— Begin —

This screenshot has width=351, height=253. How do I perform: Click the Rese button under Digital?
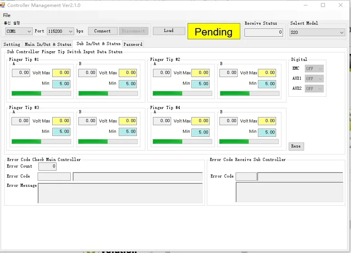pos(296,146)
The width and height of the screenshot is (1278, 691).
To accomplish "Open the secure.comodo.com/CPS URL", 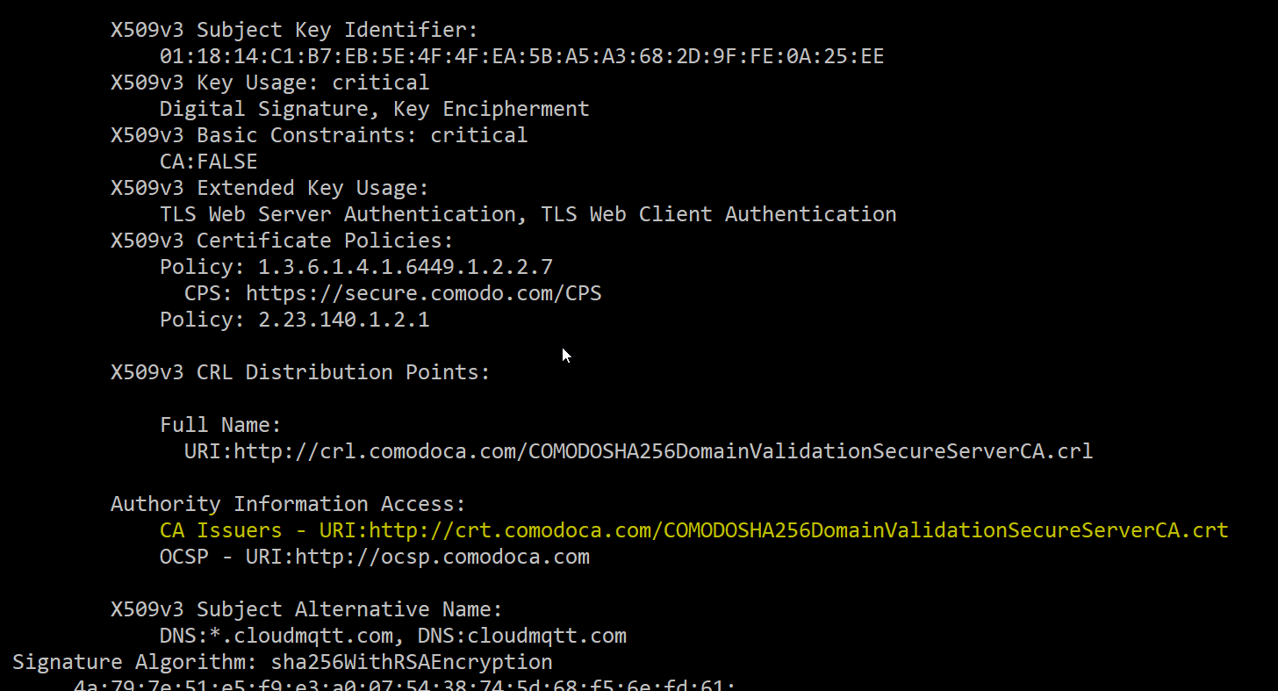I will click(423, 294).
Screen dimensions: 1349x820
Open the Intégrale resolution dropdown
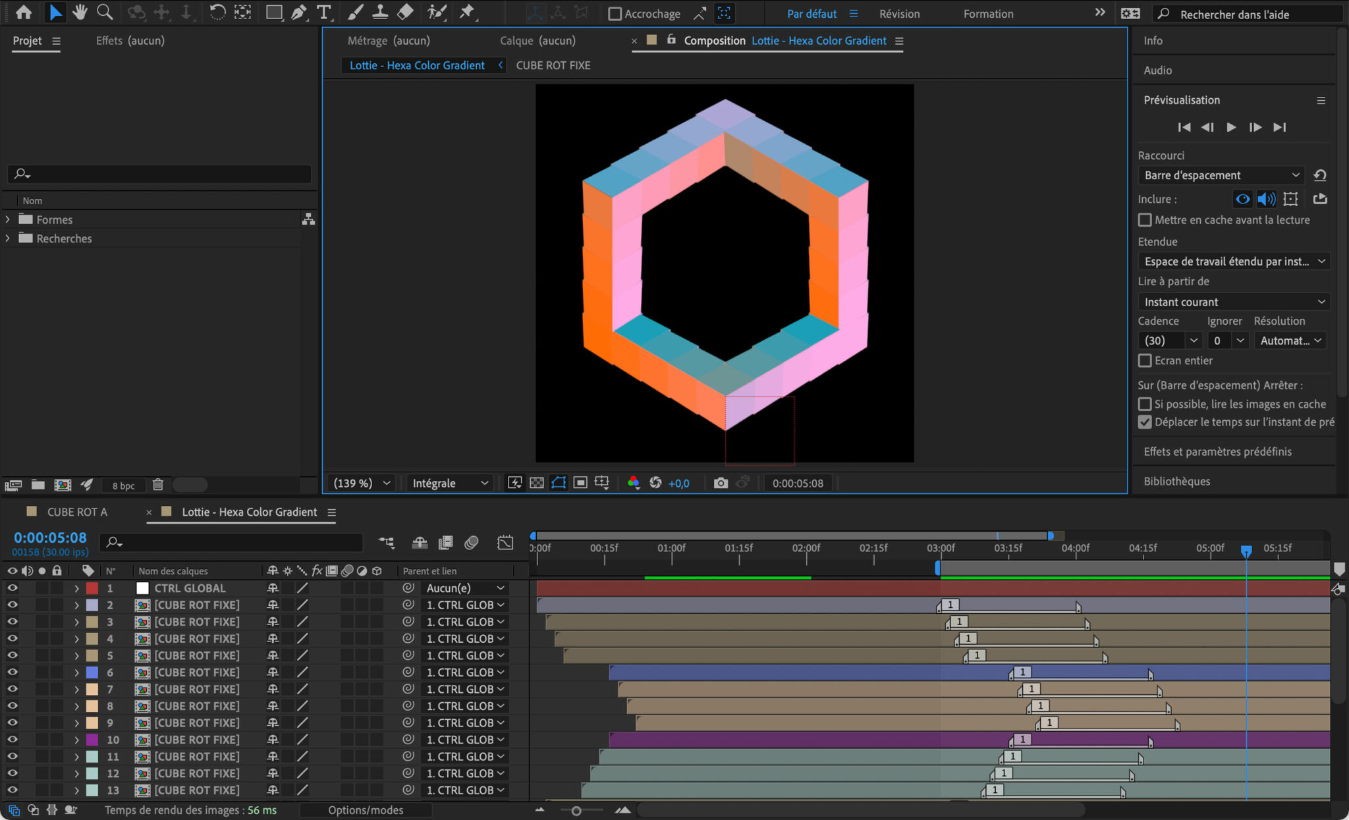pyautogui.click(x=450, y=483)
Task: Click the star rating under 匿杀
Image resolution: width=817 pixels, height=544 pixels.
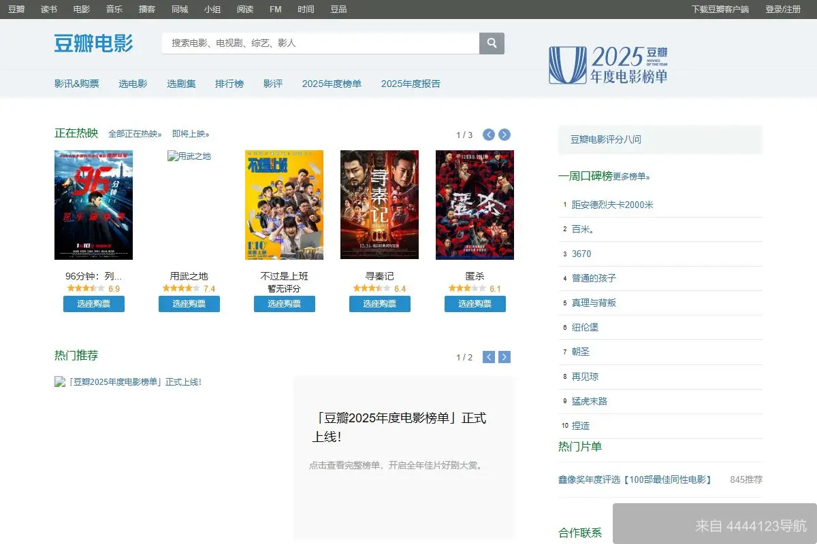Action: click(467, 288)
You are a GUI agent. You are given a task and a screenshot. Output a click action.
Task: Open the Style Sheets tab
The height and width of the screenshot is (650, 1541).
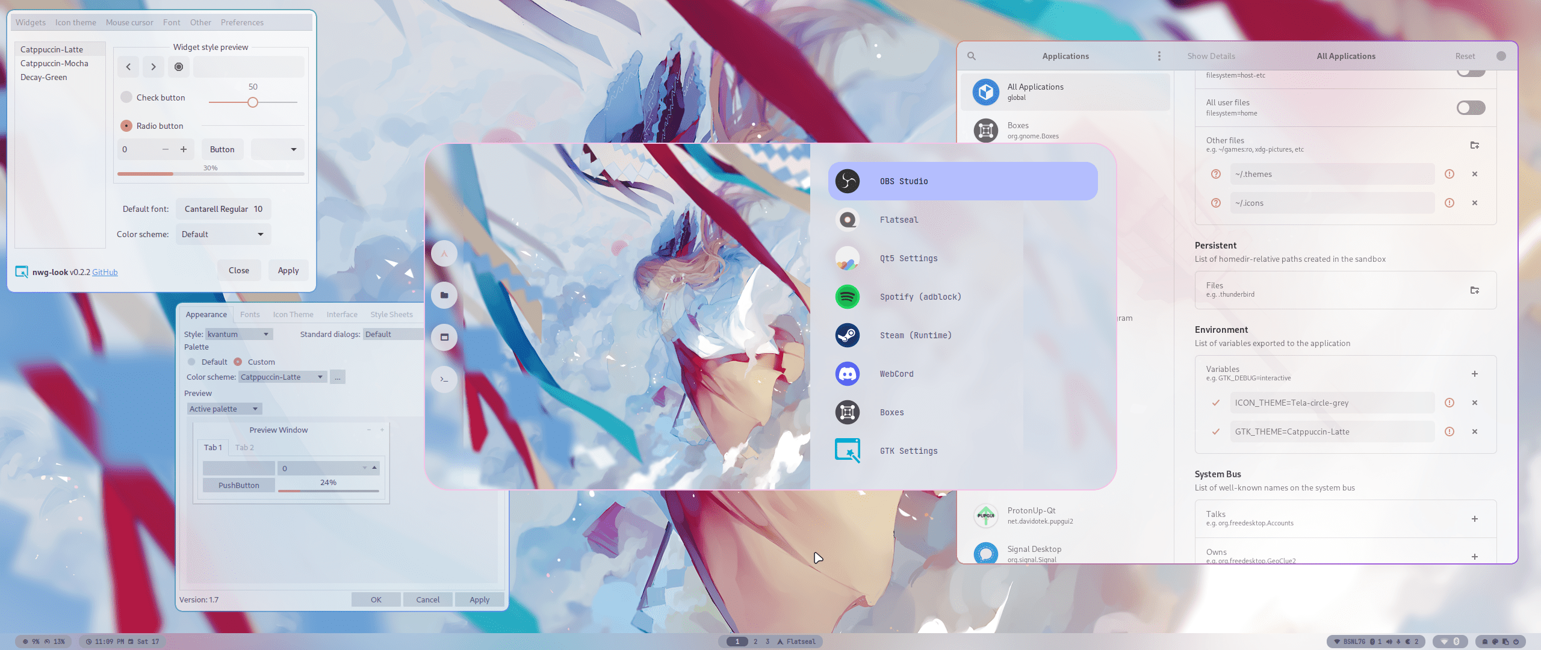click(391, 314)
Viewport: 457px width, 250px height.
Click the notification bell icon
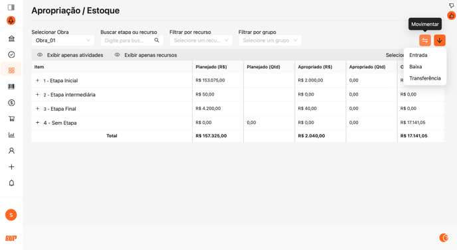coord(11,183)
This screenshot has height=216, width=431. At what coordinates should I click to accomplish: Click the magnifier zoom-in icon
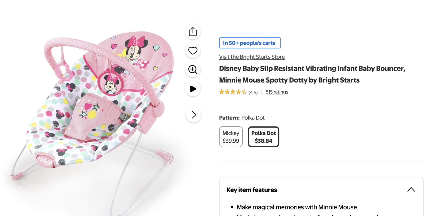click(x=193, y=70)
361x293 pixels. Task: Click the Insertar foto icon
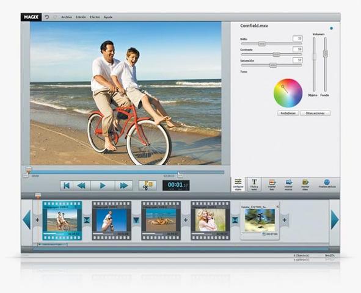click(272, 184)
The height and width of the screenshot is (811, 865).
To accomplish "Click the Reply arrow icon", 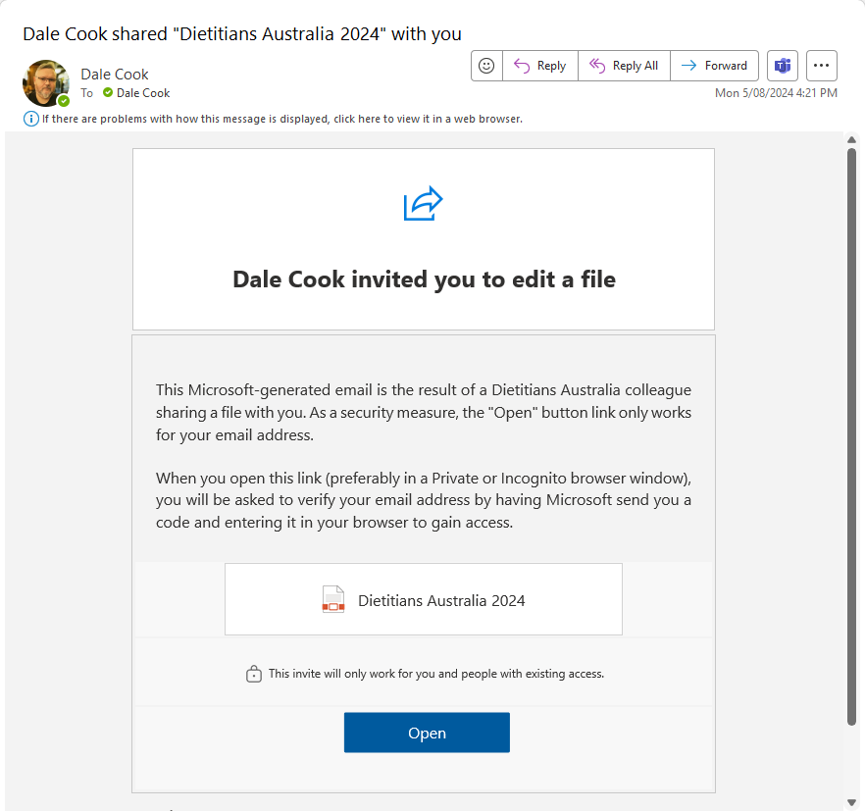I will (520, 65).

— End —

— Written problem —
State how many lines of the data above contain the word "under". Reply with the number alone.

— Answer to the task —
2